Vous avez joué dans plusieurs drames aussi bien marocains que français ? Avez-vous une préférence pour ce genre ? Si oui, pourquoi ?
J’aime énormément les drames, je m’amuse avec le temps, la respiration, les intentions, ça dépend de l’histoire mais j’aime parler de choses qui vous bouleversent et qui vous apportent une autre vision sur soi, sur le monde. Je suis toujours nouvelle après avoir joué et travaillé sur un drame. Cela me transforme.
Etant née au Maroc et ayant grandi en France, vous avez une double culture ? Celle-ci est elle une force pour vous, ou plutôt une faiblesse ?
C’est une énorme richesse. Et comme toute richesse, tu te dois de la partager. Je suis extrêmement chanceuse d’avoir cette double vision, Africaine et Européenne, dans ma vie et dans mon travail.
Pouvez-vous revenir sur vos débuts en tant qu’actrice ? Quelles ont été les difficultés auxquelles vous avez dû faire face ?
Le manque d’imagination des scripts. C’est fou, en France ou au Maroc, les rôles pour les jeunes femmes sont souvent au choix, des victimes, ou sont trop sexualisés. J’ai dit stop, je me suis dit que je ne voulais plus cautionner ce genre de bêtises écrites par des phallocrates. Tu choisis ton clan, tu ne peux pas servir la cause féminine si tu ne commences pas à être éveillée sur tes choix. Je pensais travailler moins, au contraire (sourire).

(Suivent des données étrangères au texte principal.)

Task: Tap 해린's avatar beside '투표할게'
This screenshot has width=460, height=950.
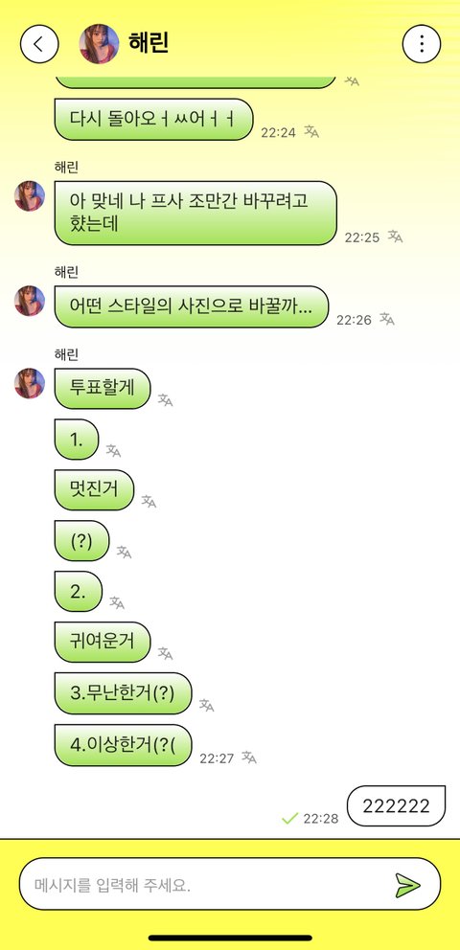Action: (x=30, y=383)
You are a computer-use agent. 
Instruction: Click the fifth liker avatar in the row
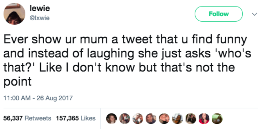coord(164,118)
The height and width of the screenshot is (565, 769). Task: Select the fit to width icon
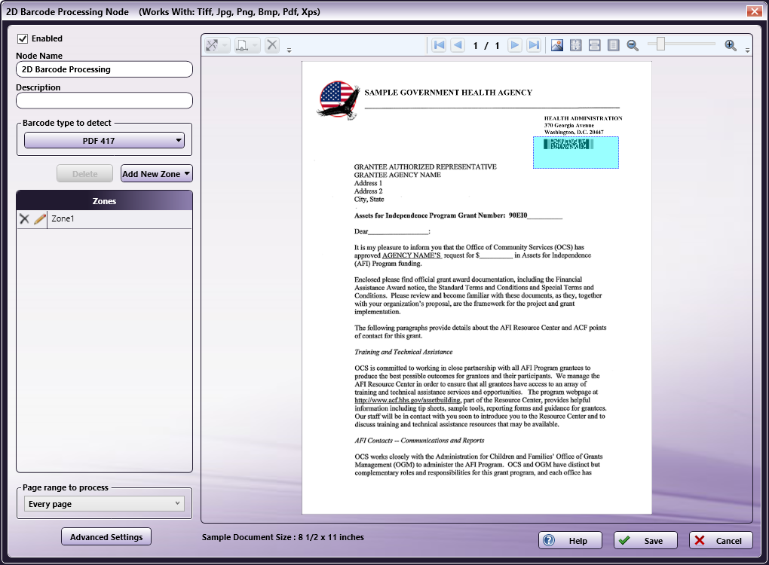(595, 45)
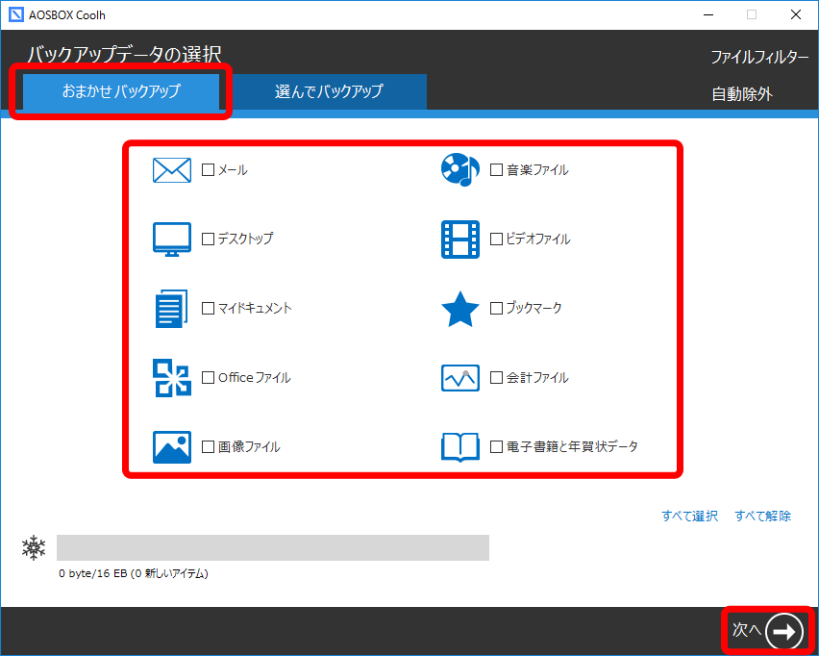Click the video files filmstrip icon
Viewport: 819px width, 656px height.
(459, 240)
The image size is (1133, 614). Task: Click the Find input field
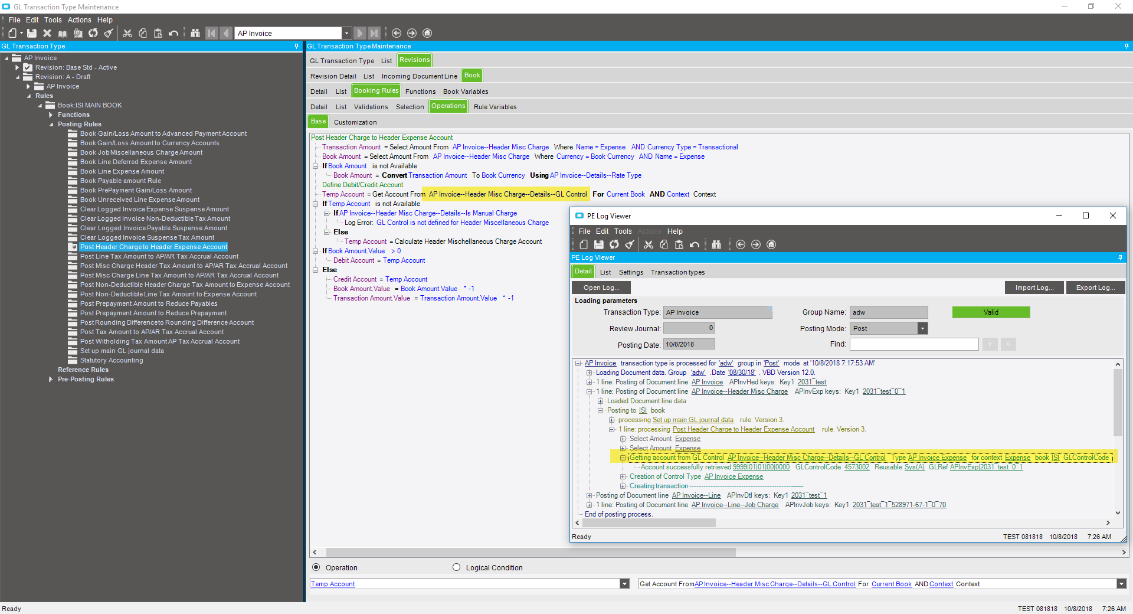(x=913, y=344)
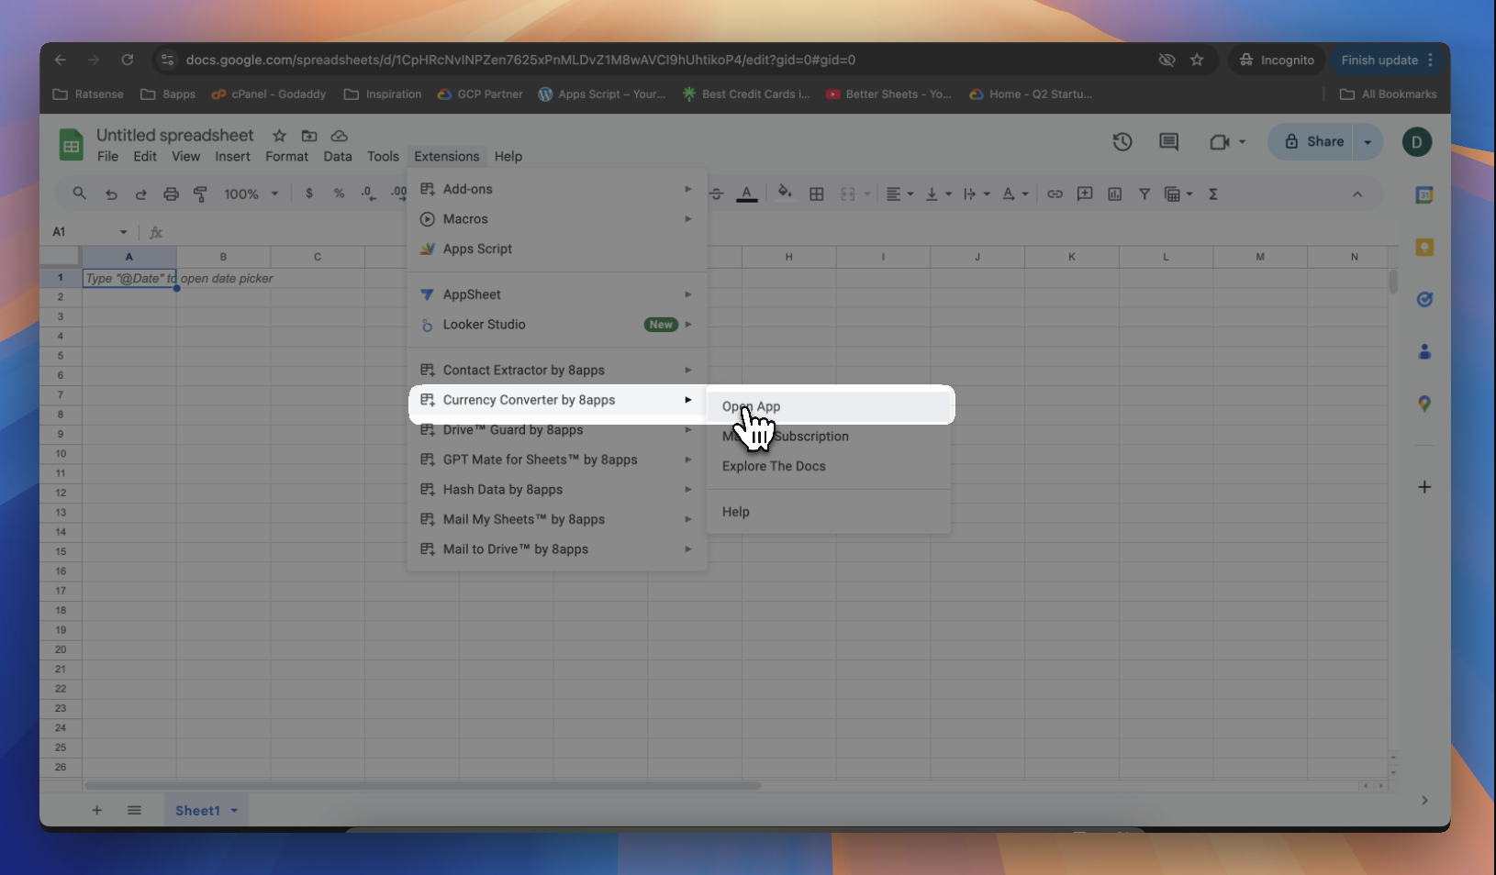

Avec quel réalisateur avez-vous aimé le plus travailler ?
Oh lala! Je ne peux pas dire (rires), ils ont tous été très différents. Et je ai les tous beaucoup appréciés, car à chaque fois j’ai beaucoup appris. J’ai adoré Jonny Campbell et Miranda Bowen sur The Last Post… Ils ont vraiment été adorables avec moi.
Pouvons-nous dire que vous êtes une actrice engagée ?
En tout cas que je m’engage corps et âme sur les projets. Alors oui, et j’aime travailler consciencieusement.
Quels sont vos projets à venir ?
Je débute le tournage du film « Amin » de Phillipe Faucon, à Paris avec Emmanuelle Devos. Je vais également participer à la comédie Petites Sœurs réalisée par Saphia Azzeddine et François Régis Jeanne qui sortira en juin 2018.